UK government is creating a blackout around its role in torture in Iraq and Afghanistan

British prime minister Theresa May and a scene from the Abu Grhaib prison in Iraq.
This article by Sophia Akram  and published by The Canary (9 March 2017) provides an account of  the unfolding British scandal over involvement in the torturing of prisoners in the Iraq and Afghanistan wars. This involvement by as nation that claims to be civilised suggests otherwise and government efforts to keep it all behind closed doors does not look good. The is relevant for Australia. To what extent was our government involved and why is there no inquiry here.
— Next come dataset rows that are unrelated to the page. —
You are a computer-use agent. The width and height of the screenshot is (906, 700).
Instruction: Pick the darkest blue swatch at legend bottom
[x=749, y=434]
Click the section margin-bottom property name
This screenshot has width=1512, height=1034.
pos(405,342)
The UK government is trying to create a blackout around evidence that it carried out renditions (human transfers) that led to torture in Iraq and Afghanistan by US forces.

In a High Court case, government departments are arguing that a high-profile case involving Guantanamo Bay prisoners should be secret.

The plaintiffs, of Pakistani and Iraqi origin, say British special forces captured them in Iraq in 2004. They then detained them at Camp Nama in Baghdad. And they handed them to US troops, who kept them in the notorious Abu Ghraib prison. Finally, they transferred them to Bagram’s ‘Black Jail‘ in Afghanistan. At the facilities, one plaintiff describes being beaten, stripped, and locked in solitary confinement with rats and cockroaches, among other horrific practices detailed in court documents.

The government is trying to prevent the public from hearing the evidence by saying a judge should hear the case in secret. They are invoking ‘national security’ arguments under the Justice and Security Act 2013.

Torture is illegal in both UK and US jurisdictions. And the practice of rendition – the transfer of fugitives to other states – becomes illegal if transfer is to a state where torture is legal and likely. This is also known as ‘extraordinary rendition’.

A report in Middle East Eye explained that UK ministers only heard about the transfer in 2009. And it is normal for the government to try and prevent public knowledge of such cases. They have denied wrongdoing, for example, by claiming the acts involved foreign states and actors, such as in the well-known case of Libyan prisoner, Abdel Hakim-Belhaj.

But in January 2017, the Supreme Court disagreed, saying the allegations were too serious to dismiss. And the plaintiffs and their lawyers say the case should be public, despite efforts to keep it secret.

Omran Belhadi, who represents plaintiffs in the case, told The Guardian:

For years, ministers made false statements about their involvement in torture and rendition until they were forced to admit the government’s complicity in this sordid affair

Now they are trying to use secret courts to keep the full truth buried. With a torture apologist now in the White House, it’s more important than ever that the government recognises the horrific mistakes of the Blair years and ensures… it never happens again. Instead, the official dissembling continues.

The government has previously paid millions in compensation to settle out of court claims from Iraqi victims. And ex-SAS soldier Ben Griffin, who spoke out about the tactics used in Baghdad, had a court injunction preventing him from speaking out against foreign policy in the future.

Public interest

Tory MP Andrew Tyrie, chair of the all-party group on extraordinary rendition, says:

For decades, the courts have been able to decide on a document-by-document basis whether the public interest is best served by disclosure or concealment, through a ‘Public Interest Immunity’ test.

Due to ongoing legal proceedings, the government cannot comment. But with revelations of torture in places like Abu Ghraib and Bagram well-known, it’s time to be honest and bring closure to victims, and allow the UK public to learn about the role we may have played.